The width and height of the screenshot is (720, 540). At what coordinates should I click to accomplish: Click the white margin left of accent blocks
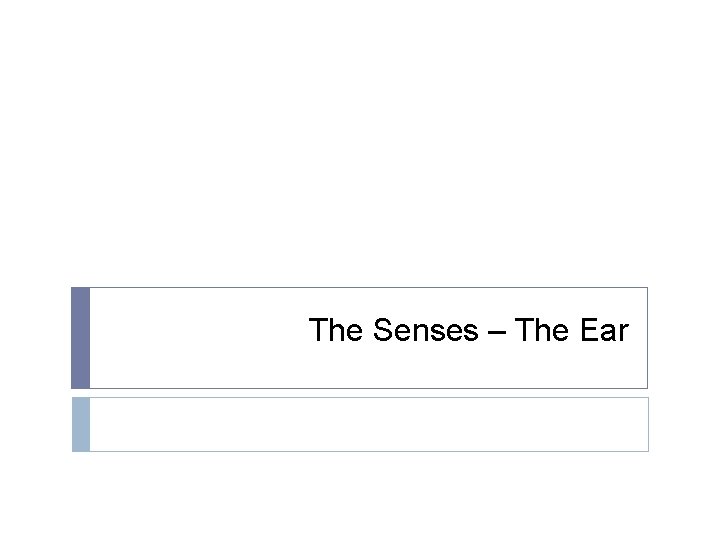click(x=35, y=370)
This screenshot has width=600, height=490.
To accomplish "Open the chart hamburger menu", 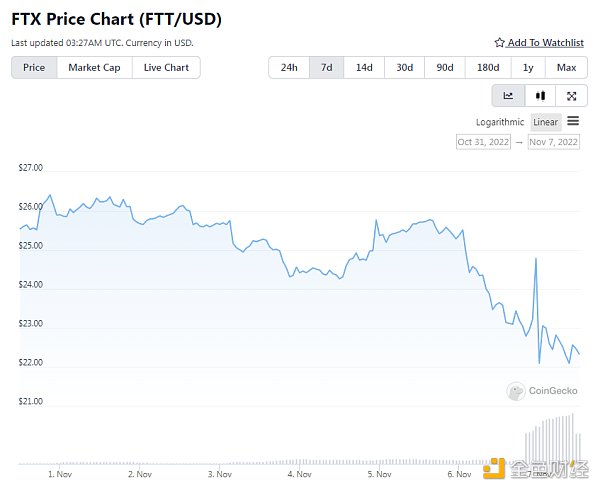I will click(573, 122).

* * *

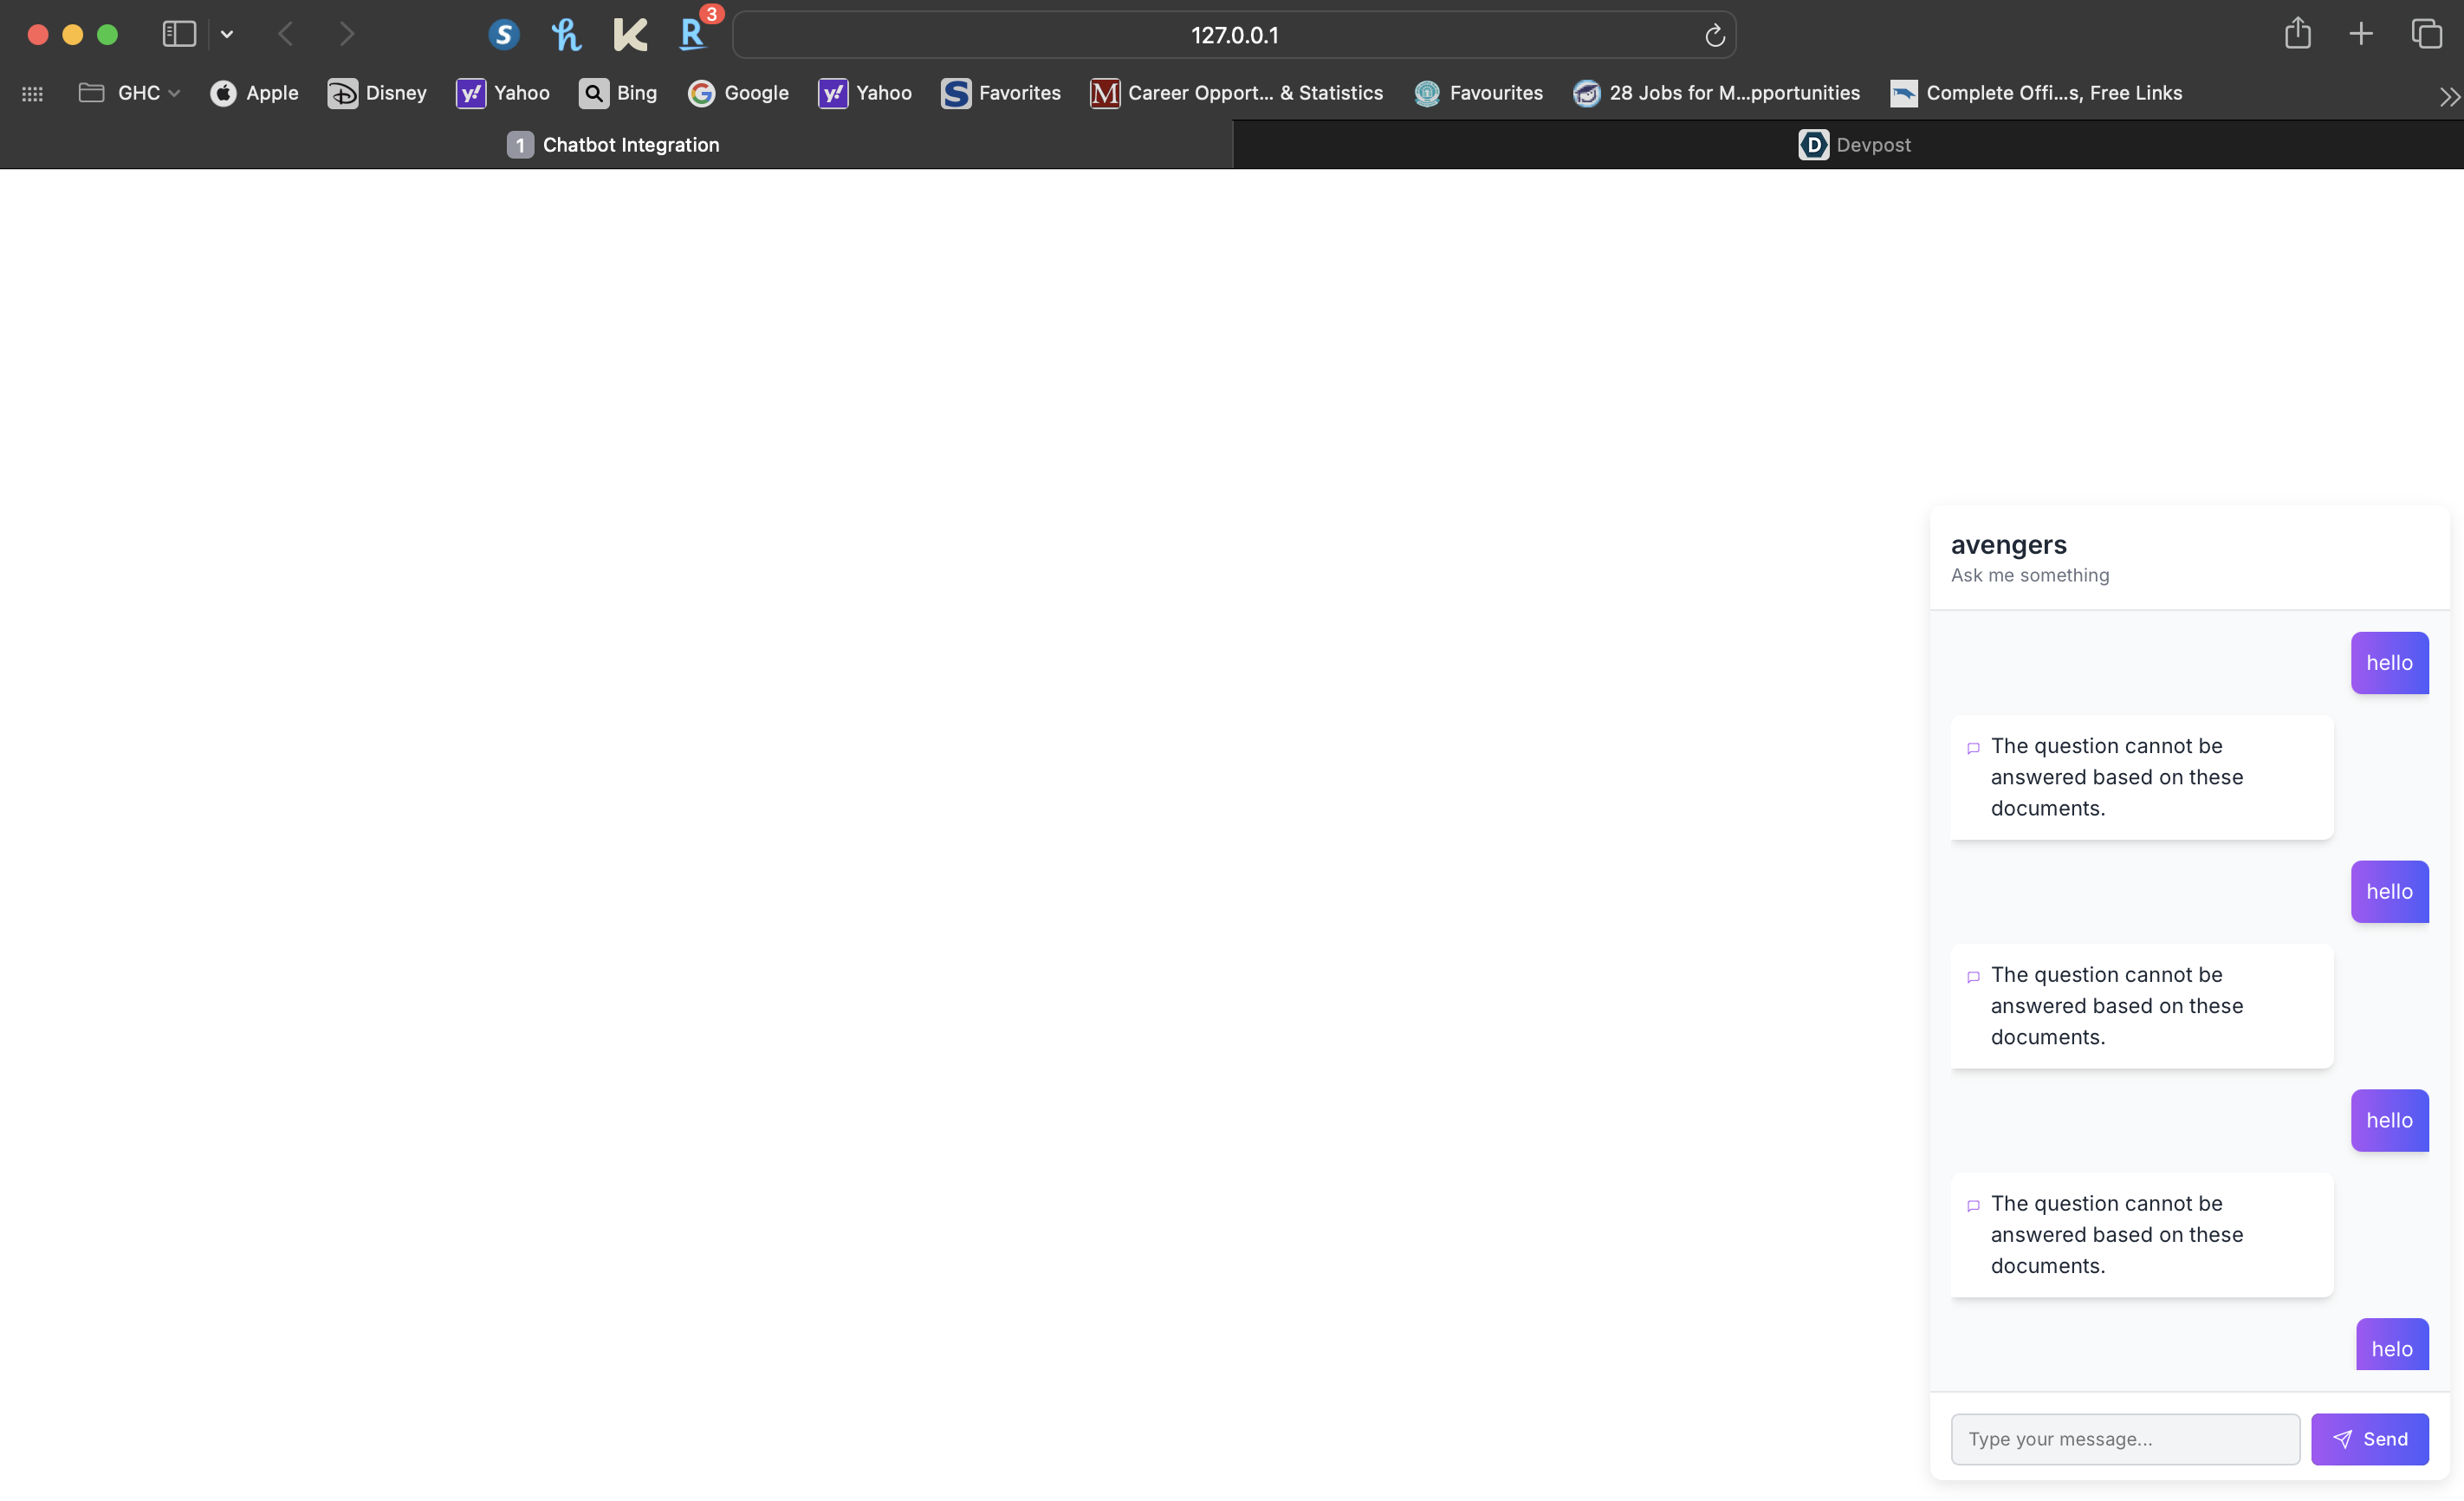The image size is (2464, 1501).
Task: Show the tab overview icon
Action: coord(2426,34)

= PROBLEM =
Report each line of the items above that contains the string "height", copying the whole line. Case counts.

= ANSWER IN FULL =
The width and height of the screenshot is (720, 540). At what coordinates should I click to accomplish: Click the white margin left of accent blocks
This screenshot has width=600, height=490.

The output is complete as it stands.